We'll create a small dataset of questions and expected answers, run the dummy chain, compute a simple accuracy metric and (optionally) upload the results to LangSmith.


In [None]:

import pandas as pd

# If you want to upload results to LangSmith, install the package
# and set the LANGSMITH_API_KEY environment variable.
try:
    from langsmith import Client
except ImportError:
    Client = None


In [None]:

# Define a list of examples (question, expected answer)
examples = [
    {"question": "What is the capital of France?", "expected": "Paris"},
    {"question": "Who wrote 'Moby Dick'?", "expected": "Herman Melville"},
    {"question": "2 + 2 = ?", "expected": "4"},
    {"question": "What year did the first man land on the moon?", "expected": "1969"},
]

pd.DataFrame(examples)


In [None]:

# Define a dummy chain that returns hard‑coded answers

def dummy_chain(question: str) -> str:
    if "capital of France" in question.lower():
        return "Paris"
    if "moby dick" in question.lower():
        return "Herman Melville"
    if "2 + 2" in question or "2+2" in question:
        return "4"
    if "first man land on the moon" in question.lower():
        return "1969"
    return "I don't know"


In [None]:

# Evaluate the dummy chain on each example
results = []
for ex in examples:
    q = ex["question"]
    expected = ex["expected"]
    predicted = dummy_chain(q)
    results.append({
        "question": q,
        "expected": expected,
        "predicted": predicted,
        "correct": predicted.strip().lower() == expected.strip().lower(),
    })

results_df = pd.DataFrame(results)
accuracy = results_df["correct"].mean()

results_df, accuracy


### Statistical evaluation

In addition to counting correct answers, we compute statistical metrics such as accuracy,
precision, recall and F1‑score. These metrics help us understand not only how often the model is correct,
but also how it balances false positives and false negatives. A confusion matrix summarises predictions
across classes and is a useful diagnostic when working with multi‑class outputs.

In [None]:
# Compute statistical metrics
from sklearn.metrics import accuracy_score, precision_recall_fscore_support, confusion_matrix
import pandas as pd

labels = [r['expected'] for r in results]
preds = [r['predicted'] for r in results]

# Overall accuracy
acc = accuracy_score(labels, preds)
# Precision, recall and F1 (macro‑averaged)
precision, recall, f1, _ = precision_recall_fscore_support(labels, preds, average='macro', zero_division=0)
# Confusion matrix as a DataFrame
cm = pd.DataFrame(confusion_matrix(labels, preds),
                   index=sorted(set(labels)),
                   columns=sorted(set(labels)))
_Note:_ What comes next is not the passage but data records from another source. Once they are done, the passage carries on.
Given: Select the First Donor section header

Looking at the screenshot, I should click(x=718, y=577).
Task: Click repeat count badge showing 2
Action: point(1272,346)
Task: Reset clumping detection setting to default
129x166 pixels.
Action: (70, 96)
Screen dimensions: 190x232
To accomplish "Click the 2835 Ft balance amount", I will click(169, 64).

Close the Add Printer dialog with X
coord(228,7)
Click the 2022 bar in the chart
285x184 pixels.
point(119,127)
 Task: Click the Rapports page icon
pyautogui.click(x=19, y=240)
print(f'Accuracy: {acc:.2f}')
print(f'Precision (macro): {precision:.2f}')
print(f'Recall (macro): {recall:.2f}')
print(f'F1‑score (macro): {f1:.2f}')
print('Confusion matrix:')
cm

In [None]:

# (Optional) Upload the dataset and results to LangSmith
# Requires an API key set in LANGSMITH_API_KEY.
import os
if Client and os.getenv("LANGSMITH_API_KEY"):
    client = Client()
    dataset = client.get_or_create_dataset(name="demo_dataset_notebook", description="Demo dataset from notebook")
    # Prepare examples
    smith_examples = []
    for row in results:
        smith_examples.append({
            "inputs": {"question": row["question"]},
            "outputs": {"answer": row["predicted"]},
            "expected": row["expected"],
        })
    client.create_examples(dataset_id=dataset.id, examples=smith_examples)
    print(f"Uploaded {len(smith_examples)} examples to LangSmith.")
else:
    print("Set LANGSMITH_API_KEY to upload results.")
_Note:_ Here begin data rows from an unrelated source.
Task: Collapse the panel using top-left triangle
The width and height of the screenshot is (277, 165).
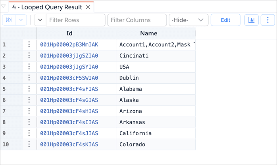Action: point(4,7)
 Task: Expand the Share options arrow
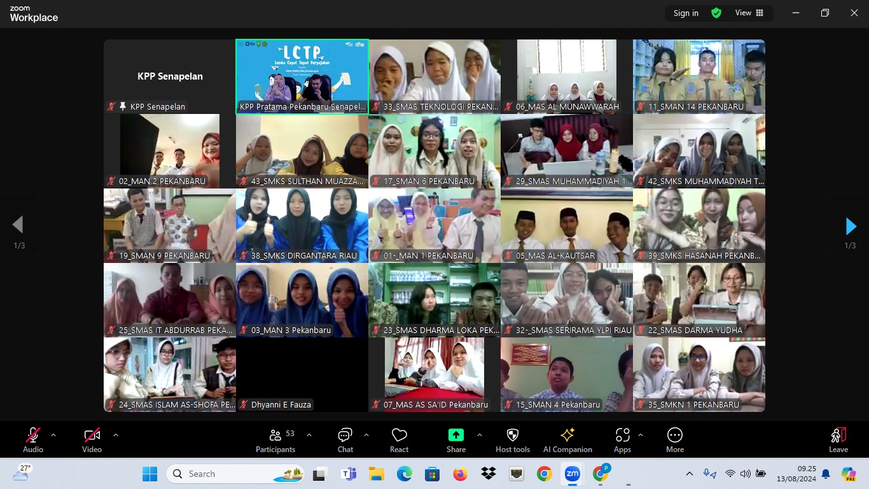point(479,435)
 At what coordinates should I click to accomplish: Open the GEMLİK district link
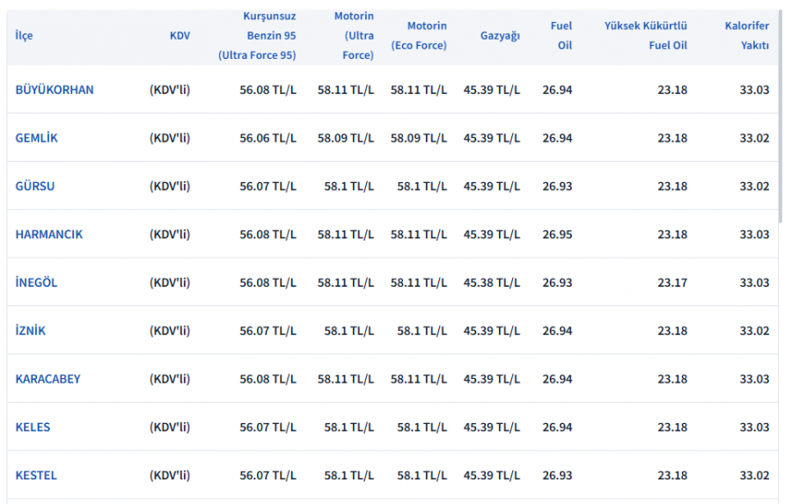pos(37,138)
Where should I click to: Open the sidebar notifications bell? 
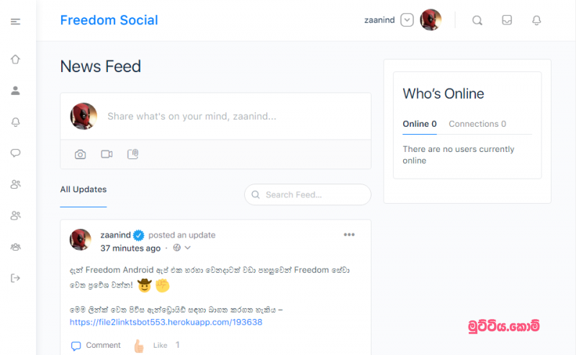coord(15,122)
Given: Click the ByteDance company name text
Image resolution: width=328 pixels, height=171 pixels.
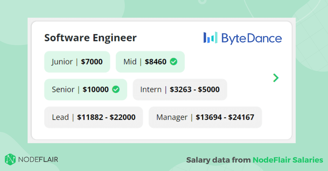Looking at the screenshot, I should point(251,38).
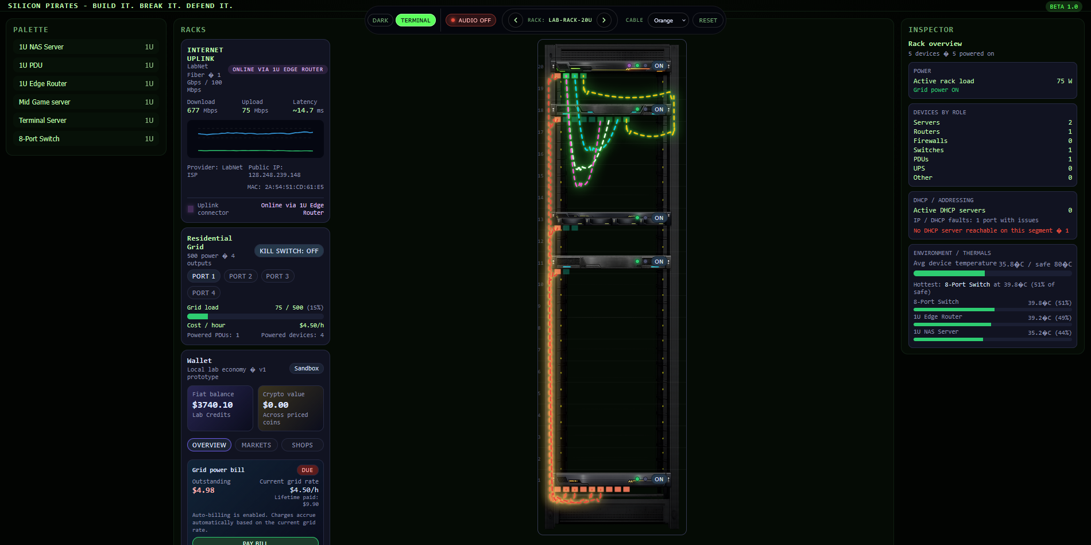
Task: Click the purple status LED on slot 20 device
Action: click(x=629, y=65)
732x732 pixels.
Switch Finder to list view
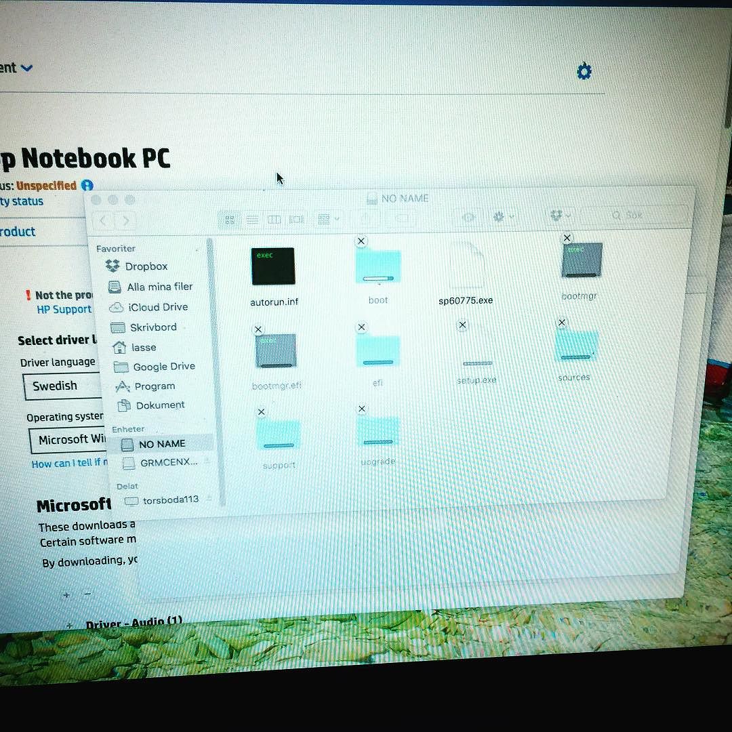pyautogui.click(x=252, y=220)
In this notebook we built a miniature evaluation pipeline for a language‑model chain.  We created a dataset of question/answer pairs, defined a dummy chain that returns fixed answers, computed an accuracy metric and demonstrated how to upload the results to LangSmith.  In a real project you would replace the dummy chain with your own LangChain chain or call to an LLM, and you could use LangSmith's built‑in evaluators to measure metrics such as relevance, exact match or embedding similarity[1].

LangSmith's unified dashboard allows you to trace prompts and responses, debug errors and monitor performance in real time[1].  Continuous evaluation and monitoring make it easier to keep your LLM application reliable as it grows and changes[1].